Problem requirements =>
Read through the data, and wherever a line holds the word "computer", write that line out.
Start of Block
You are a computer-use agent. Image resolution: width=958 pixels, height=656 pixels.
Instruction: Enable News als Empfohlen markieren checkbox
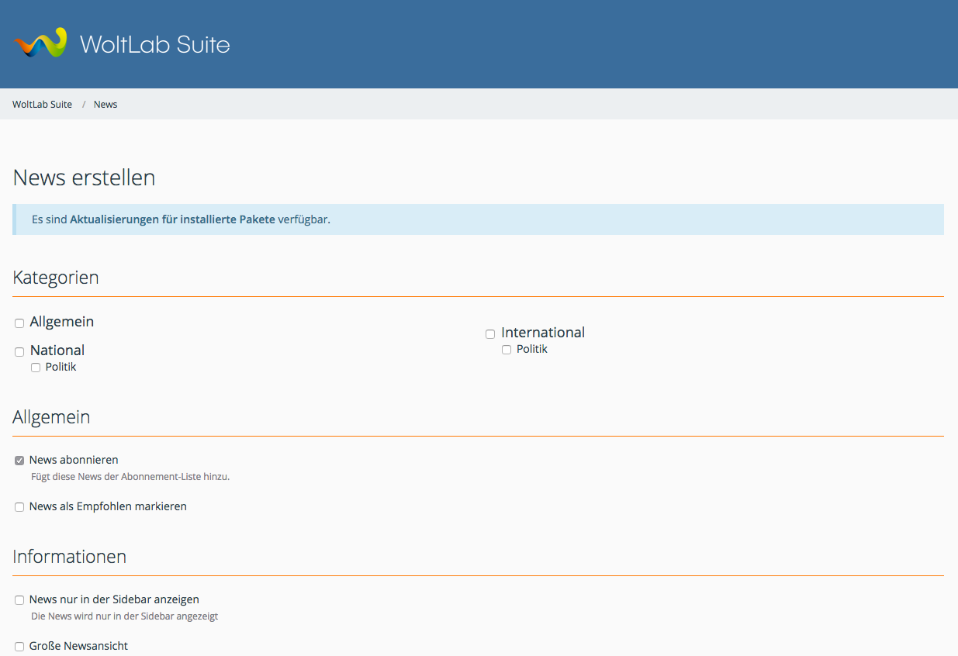(x=19, y=507)
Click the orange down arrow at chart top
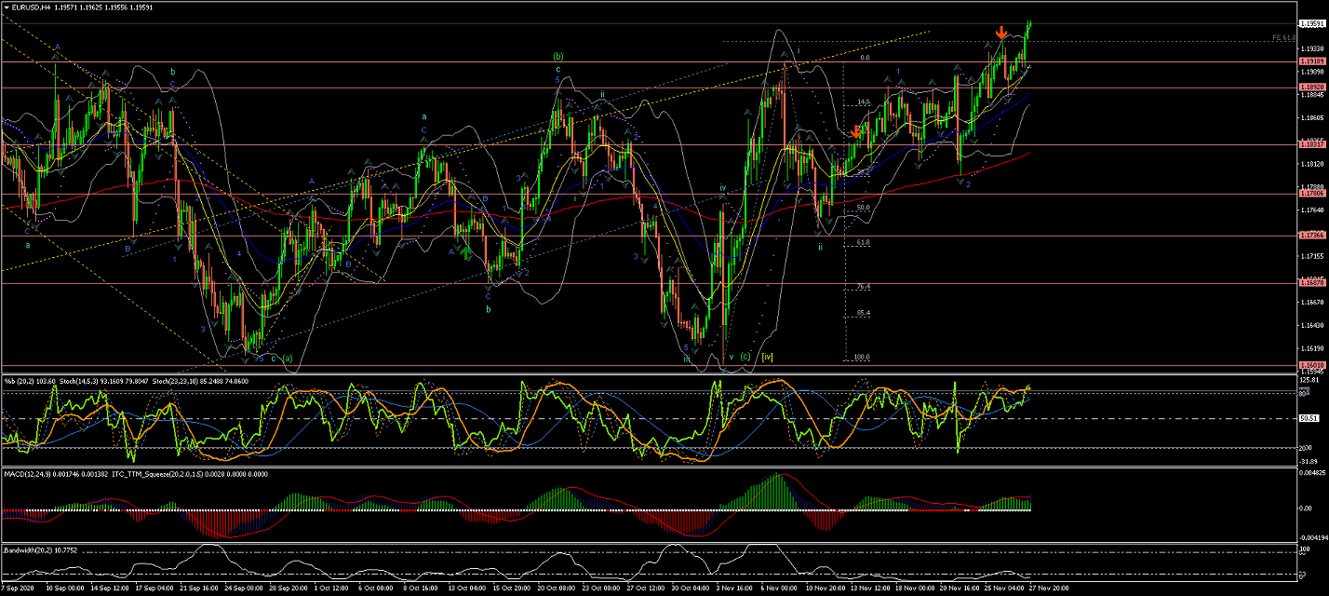The height and width of the screenshot is (596, 1329). coord(1000,33)
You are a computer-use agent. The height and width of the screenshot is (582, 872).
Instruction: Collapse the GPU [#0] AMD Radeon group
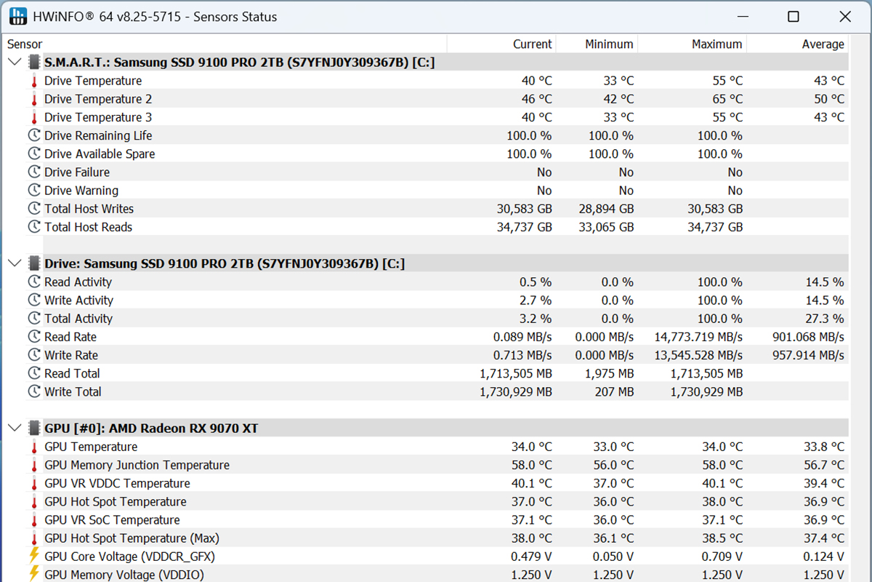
End of Block
Result of the task =>
You are a computer-use agent. Image resolution: width=958 pixels, height=656 pixels.
You are a computer-use agent. The height and width of the screenshot is (582, 872).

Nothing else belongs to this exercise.